▶ [Task details] Restate, word for word, every line of the data.

▶ [Exercise data]
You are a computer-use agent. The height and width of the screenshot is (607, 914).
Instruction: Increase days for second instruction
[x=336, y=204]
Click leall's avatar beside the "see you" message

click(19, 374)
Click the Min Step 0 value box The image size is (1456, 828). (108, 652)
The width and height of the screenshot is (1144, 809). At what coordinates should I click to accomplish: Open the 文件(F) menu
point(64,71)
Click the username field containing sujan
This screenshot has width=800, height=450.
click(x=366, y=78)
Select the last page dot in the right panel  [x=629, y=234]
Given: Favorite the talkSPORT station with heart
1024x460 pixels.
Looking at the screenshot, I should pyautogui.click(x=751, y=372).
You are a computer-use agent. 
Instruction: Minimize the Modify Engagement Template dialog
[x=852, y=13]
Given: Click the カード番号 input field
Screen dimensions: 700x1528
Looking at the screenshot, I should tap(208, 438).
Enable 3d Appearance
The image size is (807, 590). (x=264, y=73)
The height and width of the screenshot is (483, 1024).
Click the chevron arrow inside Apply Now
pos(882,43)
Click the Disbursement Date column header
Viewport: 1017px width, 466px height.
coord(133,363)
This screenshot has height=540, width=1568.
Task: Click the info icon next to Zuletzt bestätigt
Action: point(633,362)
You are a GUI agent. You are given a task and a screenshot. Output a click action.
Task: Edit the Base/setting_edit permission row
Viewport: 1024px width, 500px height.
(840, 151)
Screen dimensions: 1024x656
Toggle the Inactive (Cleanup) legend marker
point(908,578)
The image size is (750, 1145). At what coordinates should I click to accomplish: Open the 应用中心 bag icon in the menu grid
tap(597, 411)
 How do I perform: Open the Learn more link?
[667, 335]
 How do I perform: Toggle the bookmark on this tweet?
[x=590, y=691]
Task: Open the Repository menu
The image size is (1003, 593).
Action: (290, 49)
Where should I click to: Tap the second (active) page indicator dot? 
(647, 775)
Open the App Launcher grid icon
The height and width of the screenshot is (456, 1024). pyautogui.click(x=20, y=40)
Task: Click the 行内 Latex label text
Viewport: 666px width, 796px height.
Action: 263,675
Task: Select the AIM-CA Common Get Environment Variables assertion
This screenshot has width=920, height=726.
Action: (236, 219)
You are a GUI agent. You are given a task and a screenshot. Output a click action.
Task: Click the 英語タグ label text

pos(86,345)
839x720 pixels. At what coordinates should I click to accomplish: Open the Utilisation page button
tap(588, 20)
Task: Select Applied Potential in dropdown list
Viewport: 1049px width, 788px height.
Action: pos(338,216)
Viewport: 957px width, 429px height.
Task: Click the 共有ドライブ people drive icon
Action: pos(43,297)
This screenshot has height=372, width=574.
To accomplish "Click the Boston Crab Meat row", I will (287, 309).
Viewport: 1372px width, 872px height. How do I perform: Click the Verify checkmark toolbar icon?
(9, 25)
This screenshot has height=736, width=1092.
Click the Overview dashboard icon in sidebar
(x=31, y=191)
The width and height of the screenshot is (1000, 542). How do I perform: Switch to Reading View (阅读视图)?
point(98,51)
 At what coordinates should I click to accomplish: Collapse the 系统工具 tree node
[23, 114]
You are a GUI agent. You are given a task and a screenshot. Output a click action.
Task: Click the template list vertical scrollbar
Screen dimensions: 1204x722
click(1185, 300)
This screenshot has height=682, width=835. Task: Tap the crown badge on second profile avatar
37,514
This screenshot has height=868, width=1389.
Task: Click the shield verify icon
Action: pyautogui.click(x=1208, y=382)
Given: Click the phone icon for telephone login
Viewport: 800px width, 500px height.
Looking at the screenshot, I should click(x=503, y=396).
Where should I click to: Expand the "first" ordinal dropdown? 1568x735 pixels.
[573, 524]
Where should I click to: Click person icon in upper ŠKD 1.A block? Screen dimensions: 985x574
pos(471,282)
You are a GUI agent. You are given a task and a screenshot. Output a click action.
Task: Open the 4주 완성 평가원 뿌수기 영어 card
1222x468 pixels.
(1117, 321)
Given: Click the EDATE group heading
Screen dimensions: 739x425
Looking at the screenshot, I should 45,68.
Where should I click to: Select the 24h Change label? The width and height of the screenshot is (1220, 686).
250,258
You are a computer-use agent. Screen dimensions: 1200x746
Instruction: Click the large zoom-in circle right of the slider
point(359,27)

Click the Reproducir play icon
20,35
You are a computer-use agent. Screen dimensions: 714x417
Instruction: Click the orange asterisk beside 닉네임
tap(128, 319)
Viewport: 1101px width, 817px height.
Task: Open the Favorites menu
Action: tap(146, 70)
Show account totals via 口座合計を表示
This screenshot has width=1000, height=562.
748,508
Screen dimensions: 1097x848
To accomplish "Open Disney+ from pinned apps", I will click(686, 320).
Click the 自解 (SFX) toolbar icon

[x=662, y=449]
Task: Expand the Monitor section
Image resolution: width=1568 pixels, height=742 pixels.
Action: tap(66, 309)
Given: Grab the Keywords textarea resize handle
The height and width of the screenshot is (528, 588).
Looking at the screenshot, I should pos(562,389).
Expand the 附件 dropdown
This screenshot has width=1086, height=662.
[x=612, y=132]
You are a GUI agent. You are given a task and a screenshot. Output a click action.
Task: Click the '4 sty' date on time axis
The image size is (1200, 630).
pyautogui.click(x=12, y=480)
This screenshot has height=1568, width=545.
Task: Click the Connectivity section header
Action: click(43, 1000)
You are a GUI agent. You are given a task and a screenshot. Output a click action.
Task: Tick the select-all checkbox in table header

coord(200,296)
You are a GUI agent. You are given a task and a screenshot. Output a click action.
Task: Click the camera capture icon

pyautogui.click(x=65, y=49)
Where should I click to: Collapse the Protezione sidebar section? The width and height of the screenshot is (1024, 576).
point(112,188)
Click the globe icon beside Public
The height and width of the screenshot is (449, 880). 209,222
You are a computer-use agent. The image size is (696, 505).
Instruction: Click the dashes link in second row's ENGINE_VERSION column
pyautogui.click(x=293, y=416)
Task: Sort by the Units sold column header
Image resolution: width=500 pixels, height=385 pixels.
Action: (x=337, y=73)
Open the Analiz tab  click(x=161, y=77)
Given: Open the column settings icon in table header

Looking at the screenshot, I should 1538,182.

▶ [Answer space]
You are a computer-use agent. The height and width of the screenshot is (607, 914).
Instruction: Increase days for second instruction
[x=336, y=204]
Click leall's avatar beside the "see you" message

click(19, 374)
Click the Min Step 0 value box The image size is (1456, 828). (108, 652)
The width and height of the screenshot is (1144, 809). At what coordinates should I click to accomplish: Open the 文件(F) menu
point(64,71)
Click the username field containing sujan
This screenshot has width=800, height=450.
click(x=366, y=78)
Select the last page dot in the right panel  [x=629, y=234]
Given: Favorite the talkSPORT station with heart
1024x460 pixels.
Looking at the screenshot, I should pyautogui.click(x=751, y=372).
You are a computer-use agent. 
Instruction: Minimize the Modify Engagement Template dialog
[x=852, y=13]
Given: Click the カード番号 input field
Screen dimensions: 700x1528
Looking at the screenshot, I should tap(208, 438).
Enable 3d Appearance
The image size is (807, 590). (x=264, y=73)
The height and width of the screenshot is (483, 1024).
Click the chevron arrow inside Apply Now
pos(882,43)
Click the Disbursement Date column header
Viewport: 1017px width, 466px height.
coord(133,363)
This screenshot has height=540, width=1568.
Task: Click the info icon next to Zuletzt bestätigt
Action: point(633,362)
You are a GUI agent. You are given a task and a screenshot. Output a click action.
Task: Edit the Base/setting_edit permission row
Viewport: 1024px width, 500px height.
(840, 151)
Screen dimensions: 1024x656
Toggle the Inactive (Cleanup) legend marker
point(908,578)
The image size is (750, 1145). At what coordinates should I click to accomplish: Open the 应用中心 bag icon in the menu grid
tap(597, 411)
 How do I perform: Open the Learn more link?
[667, 335]
 How do I perform: Toggle the bookmark on this tweet?
[x=590, y=691]
Task: Open the Repository menu
The image size is (1003, 593).
Action: (290, 49)
Where should I click to: Tap the second (active) page indicator dot? 
(647, 775)
Open the App Launcher grid icon
The height and width of the screenshot is (456, 1024). pyautogui.click(x=20, y=40)
Task: Click the 行内 Latex label text
Viewport: 666px width, 796px height.
Action: 263,675
Task: Select the AIM-CA Common Get Environment Variables assertion
This screenshot has width=920, height=726.
Action: (236, 219)
You are a GUI agent. You are given a task and a screenshot. Output a click action.
Task: Click the 英語タグ label text

pos(86,345)
839x720 pixels. At what coordinates should I click to accomplish: Open the Utilisation page button
tap(588, 20)
Task: Select Applied Potential in dropdown list
Viewport: 1049px width, 788px height.
Action: pos(338,216)
Viewport: 957px width, 429px height.
Task: Click the 共有ドライブ people drive icon
Action: pos(43,297)
This screenshot has height=372, width=574.
To accomplish "Click the Boston Crab Meat row", I will (287, 309).
Viewport: 1372px width, 872px height. How do I perform: Click the Verify checkmark toolbar icon?
(9, 25)
This screenshot has height=736, width=1092.
Click the Overview dashboard icon in sidebar
(x=31, y=191)
The width and height of the screenshot is (1000, 542). How do I perform: Switch to Reading View (阅读视图)?
point(98,51)
 At what coordinates should I click to accomplish: Collapse the 系统工具 tree node
[23, 114]
You are a GUI agent. You are given a task and a screenshot. Output a click action.
Task: Click the template list vertical scrollbar
Screen dimensions: 1204x722
click(1185, 300)
This screenshot has height=682, width=835. Task: Tap the crown badge on second profile avatar
37,514
This screenshot has height=868, width=1389.
Task: Click the shield verify icon
Action: pyautogui.click(x=1208, y=382)
Given: Click the phone icon for telephone login
Viewport: 800px width, 500px height.
Looking at the screenshot, I should click(x=503, y=396).
Where should I click to: Expand the "first" ordinal dropdown? 1568x735 pixels.
[573, 524]
Where should I click to: Click person icon in upper ŠKD 1.A block? Screen dimensions: 985x574
pos(471,282)
You are a GUI agent. You are given a task and a screenshot. Output a click action.
Task: Open the 4주 완성 평가원 뿌수기 영어 card
1222x468 pixels.
(1117, 321)
Given: Click the EDATE group heading
Screen dimensions: 739x425
Looking at the screenshot, I should 45,68.
Where should I click to: Select the 24h Change label? The width and height of the screenshot is (1220, 686).
250,258
You are a computer-use agent. Screen dimensions: 1200x746
Instruction: Click the large zoom-in circle right of the slider
point(359,27)

Click the Reproducir play icon
20,35
You are a computer-use agent. Screen dimensions: 714x417
Instruction: Click the orange asterisk beside 닉네임
tap(128, 319)
Viewport: 1101px width, 817px height.
Task: Open the Favorites menu
Action: tap(146, 70)
Show account totals via 口座合計を表示
This screenshot has width=1000, height=562.
748,508
Screen dimensions: 1097x848
To accomplish "Open Disney+ from pinned apps", I will click(686, 320).
Click the 自解 (SFX) toolbar icon

[x=662, y=449]
Task: Expand the Monitor section
Image resolution: width=1568 pixels, height=742 pixels.
Action: tap(66, 309)
Given: Grab the Keywords textarea resize handle
The height and width of the screenshot is (528, 588).
Looking at the screenshot, I should pos(562,389).
Expand the 附件 dropdown
This screenshot has width=1086, height=662.
[x=612, y=132]
You are a GUI agent. You are given a task and a screenshot. Output a click action.
Task: Click the '4 sty' date on time axis
The image size is (1200, 630).
pyautogui.click(x=12, y=480)
This screenshot has height=1568, width=545.
Task: Click the Connectivity section header
Action: click(43, 1000)
You are a GUI agent. You are given a task and a screenshot. Output a click action.
Task: Tick the select-all checkbox in table header

coord(200,296)
You are a GUI agent. You are given a task and a screenshot. Output a click action.
Task: Click the camera capture icon

pyautogui.click(x=65, y=49)
Where should I click to: Collapse the Protezione sidebar section? The width and height of the screenshot is (1024, 576).
point(112,188)
Click the globe icon beside Public
The height and width of the screenshot is (449, 880). 209,222
You are a computer-use agent. The image size is (696, 505).
Instruction: Click the dashes link in second row's ENGINE_VERSION column
pyautogui.click(x=293, y=416)
Task: Sort by the Units sold column header
Image resolution: width=500 pixels, height=385 pixels.
Action: (x=337, y=73)
Open the Analiz tab  click(x=161, y=77)
Given: Open the column settings icon in table header

Looking at the screenshot, I should 1538,182.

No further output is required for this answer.